Supuse que habría desaparecido por efecto de la pandemia. Tantas cosas y gente que hemos perdido en este periodo de adversidad. Amigos, parientes, nombres que deberemos tachar en nuestra agenda.
Eso me ocurrió con el visitante nocturno que solía visitar la barda del patio trasero. Marsupial a fin de cuentas, el tlacuache de cola güera no volvió a aparecer desde hace un mes. Hay gente que los caza y los cocina. Dicen que su carne se parece a la del borrego. No lo sé.
Era uno de los caprichos de Alfredo López Austin, el desaparecido historiador que nos abandonó la semana anterior. A lo largo de sus expediciones como antropólogo observó que un personaje asomaba en figuras y vasijas de una y otra de cultura; lo mismo entre los mixtecos que entre los mexicas, los huastecos, los mayas mismos. El tlacuache como un tercer invitado de todos los hogares, principalmente de noche, para llevarse algún mendrugo y dejar su rastro pestilente.

**Entradas mostradas**
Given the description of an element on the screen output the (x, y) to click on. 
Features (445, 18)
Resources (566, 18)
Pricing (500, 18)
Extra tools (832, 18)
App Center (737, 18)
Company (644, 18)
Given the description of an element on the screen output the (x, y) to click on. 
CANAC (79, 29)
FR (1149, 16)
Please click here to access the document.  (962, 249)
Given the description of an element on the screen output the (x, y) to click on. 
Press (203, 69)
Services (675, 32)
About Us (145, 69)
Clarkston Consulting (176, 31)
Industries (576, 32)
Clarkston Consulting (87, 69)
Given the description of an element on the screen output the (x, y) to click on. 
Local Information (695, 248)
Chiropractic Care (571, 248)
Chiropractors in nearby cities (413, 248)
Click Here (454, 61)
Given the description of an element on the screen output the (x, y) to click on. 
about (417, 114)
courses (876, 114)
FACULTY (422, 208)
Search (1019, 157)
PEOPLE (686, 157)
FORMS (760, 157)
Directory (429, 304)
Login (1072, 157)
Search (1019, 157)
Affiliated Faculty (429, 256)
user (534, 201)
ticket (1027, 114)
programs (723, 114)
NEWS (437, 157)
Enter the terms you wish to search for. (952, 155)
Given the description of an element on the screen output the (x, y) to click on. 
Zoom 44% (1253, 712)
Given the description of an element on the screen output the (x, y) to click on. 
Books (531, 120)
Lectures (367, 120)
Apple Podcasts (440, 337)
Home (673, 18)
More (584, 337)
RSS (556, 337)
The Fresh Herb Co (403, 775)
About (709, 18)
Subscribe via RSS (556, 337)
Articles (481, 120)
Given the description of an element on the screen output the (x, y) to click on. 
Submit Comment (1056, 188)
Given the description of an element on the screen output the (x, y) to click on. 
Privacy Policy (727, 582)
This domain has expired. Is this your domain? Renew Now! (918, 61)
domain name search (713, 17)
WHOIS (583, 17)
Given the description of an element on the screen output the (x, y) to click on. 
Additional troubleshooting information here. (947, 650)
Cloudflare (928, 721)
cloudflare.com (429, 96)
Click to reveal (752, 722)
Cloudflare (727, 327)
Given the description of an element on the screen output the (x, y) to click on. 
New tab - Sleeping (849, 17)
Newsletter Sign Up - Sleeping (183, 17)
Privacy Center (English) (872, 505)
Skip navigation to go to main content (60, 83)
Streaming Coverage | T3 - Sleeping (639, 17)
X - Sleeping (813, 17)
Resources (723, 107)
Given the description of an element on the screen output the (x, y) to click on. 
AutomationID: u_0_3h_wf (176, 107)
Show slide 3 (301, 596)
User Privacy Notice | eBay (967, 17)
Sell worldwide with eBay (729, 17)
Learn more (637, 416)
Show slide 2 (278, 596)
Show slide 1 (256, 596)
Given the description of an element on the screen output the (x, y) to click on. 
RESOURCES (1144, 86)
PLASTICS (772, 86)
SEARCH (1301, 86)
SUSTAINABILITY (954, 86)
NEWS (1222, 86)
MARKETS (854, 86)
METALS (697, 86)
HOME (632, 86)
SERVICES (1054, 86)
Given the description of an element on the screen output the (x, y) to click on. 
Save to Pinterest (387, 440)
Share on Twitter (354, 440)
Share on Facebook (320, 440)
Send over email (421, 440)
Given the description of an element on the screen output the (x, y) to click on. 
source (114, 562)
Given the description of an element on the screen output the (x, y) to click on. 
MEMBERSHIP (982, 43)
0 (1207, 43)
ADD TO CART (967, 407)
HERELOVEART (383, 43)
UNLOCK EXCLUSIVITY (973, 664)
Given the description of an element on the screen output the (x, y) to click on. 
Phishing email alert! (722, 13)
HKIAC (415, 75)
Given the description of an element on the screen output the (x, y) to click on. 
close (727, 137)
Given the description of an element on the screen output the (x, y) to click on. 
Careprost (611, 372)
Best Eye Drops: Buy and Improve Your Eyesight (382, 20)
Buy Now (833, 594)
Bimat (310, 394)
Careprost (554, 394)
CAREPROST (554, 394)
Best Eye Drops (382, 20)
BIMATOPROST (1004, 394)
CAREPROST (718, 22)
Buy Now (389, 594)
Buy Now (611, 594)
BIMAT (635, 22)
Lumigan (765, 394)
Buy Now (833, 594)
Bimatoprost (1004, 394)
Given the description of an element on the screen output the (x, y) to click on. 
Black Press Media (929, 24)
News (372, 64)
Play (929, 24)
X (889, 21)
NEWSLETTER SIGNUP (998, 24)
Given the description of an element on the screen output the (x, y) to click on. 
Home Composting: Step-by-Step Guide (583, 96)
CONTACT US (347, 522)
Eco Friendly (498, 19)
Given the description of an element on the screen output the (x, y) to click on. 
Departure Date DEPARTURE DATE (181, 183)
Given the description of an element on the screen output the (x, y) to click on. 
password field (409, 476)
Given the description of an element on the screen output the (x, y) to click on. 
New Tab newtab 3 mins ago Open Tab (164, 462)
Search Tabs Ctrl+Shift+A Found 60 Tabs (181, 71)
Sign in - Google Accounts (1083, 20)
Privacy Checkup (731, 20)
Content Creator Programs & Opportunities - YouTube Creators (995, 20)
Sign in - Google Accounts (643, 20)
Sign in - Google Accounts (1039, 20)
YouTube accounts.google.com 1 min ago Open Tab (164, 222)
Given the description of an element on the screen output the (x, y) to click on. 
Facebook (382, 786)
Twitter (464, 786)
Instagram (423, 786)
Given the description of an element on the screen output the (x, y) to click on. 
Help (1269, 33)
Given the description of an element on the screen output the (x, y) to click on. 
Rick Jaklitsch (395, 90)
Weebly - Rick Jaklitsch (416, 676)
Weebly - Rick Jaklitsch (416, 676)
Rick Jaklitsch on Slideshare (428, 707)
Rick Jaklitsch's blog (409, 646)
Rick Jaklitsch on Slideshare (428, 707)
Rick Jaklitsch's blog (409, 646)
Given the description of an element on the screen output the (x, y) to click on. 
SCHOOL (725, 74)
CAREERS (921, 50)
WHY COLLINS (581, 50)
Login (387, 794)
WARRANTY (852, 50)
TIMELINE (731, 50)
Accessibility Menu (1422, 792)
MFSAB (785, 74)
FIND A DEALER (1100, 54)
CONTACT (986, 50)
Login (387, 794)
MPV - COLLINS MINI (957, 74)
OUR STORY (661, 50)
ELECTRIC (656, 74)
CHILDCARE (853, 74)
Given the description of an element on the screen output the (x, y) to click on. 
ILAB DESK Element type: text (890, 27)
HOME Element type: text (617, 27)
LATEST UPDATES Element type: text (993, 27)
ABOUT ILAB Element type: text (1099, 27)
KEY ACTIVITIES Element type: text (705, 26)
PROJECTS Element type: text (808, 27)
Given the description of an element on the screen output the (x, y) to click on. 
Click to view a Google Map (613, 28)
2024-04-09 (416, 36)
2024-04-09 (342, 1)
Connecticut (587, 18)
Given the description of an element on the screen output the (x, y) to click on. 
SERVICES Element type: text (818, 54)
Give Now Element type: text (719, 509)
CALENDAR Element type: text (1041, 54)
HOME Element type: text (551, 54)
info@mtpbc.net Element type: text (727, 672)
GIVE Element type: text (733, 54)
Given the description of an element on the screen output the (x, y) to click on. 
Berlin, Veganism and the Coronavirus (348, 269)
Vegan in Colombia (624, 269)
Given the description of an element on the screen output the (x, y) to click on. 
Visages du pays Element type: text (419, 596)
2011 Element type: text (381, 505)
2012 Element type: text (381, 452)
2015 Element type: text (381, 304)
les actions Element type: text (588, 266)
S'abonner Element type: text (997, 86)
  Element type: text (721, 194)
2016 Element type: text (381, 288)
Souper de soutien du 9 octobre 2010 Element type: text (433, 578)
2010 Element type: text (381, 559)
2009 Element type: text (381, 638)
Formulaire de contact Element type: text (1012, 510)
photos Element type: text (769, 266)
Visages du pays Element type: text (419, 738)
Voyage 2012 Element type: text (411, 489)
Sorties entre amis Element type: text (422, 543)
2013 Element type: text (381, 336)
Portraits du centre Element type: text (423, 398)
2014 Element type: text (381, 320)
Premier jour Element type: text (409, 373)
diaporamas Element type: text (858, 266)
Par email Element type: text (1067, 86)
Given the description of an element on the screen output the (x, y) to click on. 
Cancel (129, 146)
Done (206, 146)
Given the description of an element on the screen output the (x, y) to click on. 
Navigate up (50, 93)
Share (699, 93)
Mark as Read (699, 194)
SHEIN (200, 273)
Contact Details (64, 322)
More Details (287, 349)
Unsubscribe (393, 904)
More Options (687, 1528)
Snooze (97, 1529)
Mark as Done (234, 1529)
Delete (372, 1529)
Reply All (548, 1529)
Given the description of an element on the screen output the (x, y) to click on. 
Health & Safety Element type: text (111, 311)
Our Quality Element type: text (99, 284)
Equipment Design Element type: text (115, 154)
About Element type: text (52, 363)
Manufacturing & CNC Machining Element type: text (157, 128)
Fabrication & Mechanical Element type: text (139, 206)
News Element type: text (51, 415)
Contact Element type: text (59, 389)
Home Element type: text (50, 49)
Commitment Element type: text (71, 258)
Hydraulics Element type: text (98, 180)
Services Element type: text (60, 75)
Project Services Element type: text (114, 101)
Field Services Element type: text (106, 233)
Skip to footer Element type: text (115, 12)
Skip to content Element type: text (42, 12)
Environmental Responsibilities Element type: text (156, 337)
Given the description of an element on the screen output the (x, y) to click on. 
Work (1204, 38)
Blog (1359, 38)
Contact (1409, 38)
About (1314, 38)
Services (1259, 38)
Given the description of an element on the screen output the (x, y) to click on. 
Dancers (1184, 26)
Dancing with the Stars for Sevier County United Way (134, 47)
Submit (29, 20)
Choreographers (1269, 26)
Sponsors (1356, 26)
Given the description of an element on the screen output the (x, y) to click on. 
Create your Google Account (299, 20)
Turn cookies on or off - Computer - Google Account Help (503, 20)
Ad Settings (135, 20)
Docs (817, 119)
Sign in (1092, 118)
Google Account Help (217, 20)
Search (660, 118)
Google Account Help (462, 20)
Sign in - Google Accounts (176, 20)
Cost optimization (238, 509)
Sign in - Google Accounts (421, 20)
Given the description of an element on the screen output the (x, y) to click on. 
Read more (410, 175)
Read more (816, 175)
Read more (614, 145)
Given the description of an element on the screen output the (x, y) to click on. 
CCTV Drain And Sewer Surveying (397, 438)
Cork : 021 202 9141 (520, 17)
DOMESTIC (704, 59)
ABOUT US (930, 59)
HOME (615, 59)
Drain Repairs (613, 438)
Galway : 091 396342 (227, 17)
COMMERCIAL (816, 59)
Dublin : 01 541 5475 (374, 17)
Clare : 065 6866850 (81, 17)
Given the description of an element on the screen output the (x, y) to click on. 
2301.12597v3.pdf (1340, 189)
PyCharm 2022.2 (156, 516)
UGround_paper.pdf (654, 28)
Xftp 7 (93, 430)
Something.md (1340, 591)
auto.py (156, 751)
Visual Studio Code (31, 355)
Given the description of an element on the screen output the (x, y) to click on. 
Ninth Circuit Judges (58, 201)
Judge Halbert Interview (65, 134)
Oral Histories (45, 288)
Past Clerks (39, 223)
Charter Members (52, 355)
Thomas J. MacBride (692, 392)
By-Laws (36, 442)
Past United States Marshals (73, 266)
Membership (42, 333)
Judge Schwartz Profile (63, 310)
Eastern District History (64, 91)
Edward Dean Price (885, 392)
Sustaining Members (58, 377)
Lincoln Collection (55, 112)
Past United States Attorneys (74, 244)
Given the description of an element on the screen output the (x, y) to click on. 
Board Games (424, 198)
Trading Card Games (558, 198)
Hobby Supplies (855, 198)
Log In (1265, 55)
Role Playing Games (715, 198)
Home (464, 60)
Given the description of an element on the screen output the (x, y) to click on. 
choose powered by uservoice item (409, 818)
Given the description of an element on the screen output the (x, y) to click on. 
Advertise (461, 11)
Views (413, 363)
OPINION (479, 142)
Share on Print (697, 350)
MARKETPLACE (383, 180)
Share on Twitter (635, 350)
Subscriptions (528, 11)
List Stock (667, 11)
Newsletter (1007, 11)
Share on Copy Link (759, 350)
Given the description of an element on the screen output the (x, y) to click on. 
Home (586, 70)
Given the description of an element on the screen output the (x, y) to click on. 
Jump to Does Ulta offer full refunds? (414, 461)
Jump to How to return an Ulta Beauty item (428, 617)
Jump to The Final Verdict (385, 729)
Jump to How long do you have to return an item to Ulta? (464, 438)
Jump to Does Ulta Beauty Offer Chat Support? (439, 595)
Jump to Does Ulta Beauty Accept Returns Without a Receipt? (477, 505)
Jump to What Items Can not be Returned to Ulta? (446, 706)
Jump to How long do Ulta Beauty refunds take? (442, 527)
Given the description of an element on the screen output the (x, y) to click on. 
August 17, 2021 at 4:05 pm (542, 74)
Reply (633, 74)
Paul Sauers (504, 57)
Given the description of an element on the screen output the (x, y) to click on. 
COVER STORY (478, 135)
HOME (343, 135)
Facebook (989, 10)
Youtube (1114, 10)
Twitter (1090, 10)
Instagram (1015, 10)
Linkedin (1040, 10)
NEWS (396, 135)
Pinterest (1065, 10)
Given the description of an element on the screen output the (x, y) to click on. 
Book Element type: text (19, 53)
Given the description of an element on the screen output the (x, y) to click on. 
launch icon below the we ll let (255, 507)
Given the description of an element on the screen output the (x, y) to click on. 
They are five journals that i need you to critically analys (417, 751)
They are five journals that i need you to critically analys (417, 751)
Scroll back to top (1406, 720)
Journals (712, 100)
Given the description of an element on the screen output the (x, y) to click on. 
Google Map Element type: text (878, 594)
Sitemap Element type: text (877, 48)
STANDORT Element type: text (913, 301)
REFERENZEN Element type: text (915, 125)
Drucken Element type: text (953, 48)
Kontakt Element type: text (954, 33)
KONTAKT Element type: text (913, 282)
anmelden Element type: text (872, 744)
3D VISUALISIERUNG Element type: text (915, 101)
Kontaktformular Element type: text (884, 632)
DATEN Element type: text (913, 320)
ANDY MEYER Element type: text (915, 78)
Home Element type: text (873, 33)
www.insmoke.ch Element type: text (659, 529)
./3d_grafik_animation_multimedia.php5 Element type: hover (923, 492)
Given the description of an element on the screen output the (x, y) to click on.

**Completa lo siguiente**
A. En el texto sobre el tlacuache, ¿para qué llega el tlacuache a los hogares, sobre todo de noche? Responde en una a tres oraciones.
B. Convierte en una lista breve el párrafo del texto sobre el tlacuache que empieza con "Eso me ocurrió con el visitante nocturno", sin perder sus datos principales.
C. Pasa al inglés esta oración del texto sobre el tlacuache: "Tantas cosas y gente que hemos perdido en este periodo de adversidad."
El listado viene de otra fuente.

**Resultados**
A. Según el texto, el tlacuache llega a los hogares, principalmente de noche, para llevarse algún mendrugo y dejar su rastro pestilente.

B.
- El visitante nocturno que solía ir a la barda del patio trasero era un tlacuache de cola güera.
- No ha vuelto a aparecer desde hace un mes.
- Es un marsupial.
- Hay gente que los caza y los cocina.
- Dicen que su carne se parece a la del borrego, aunque quien escribe no lo sabe.

C. So many things and people we have lost in this period of adversity.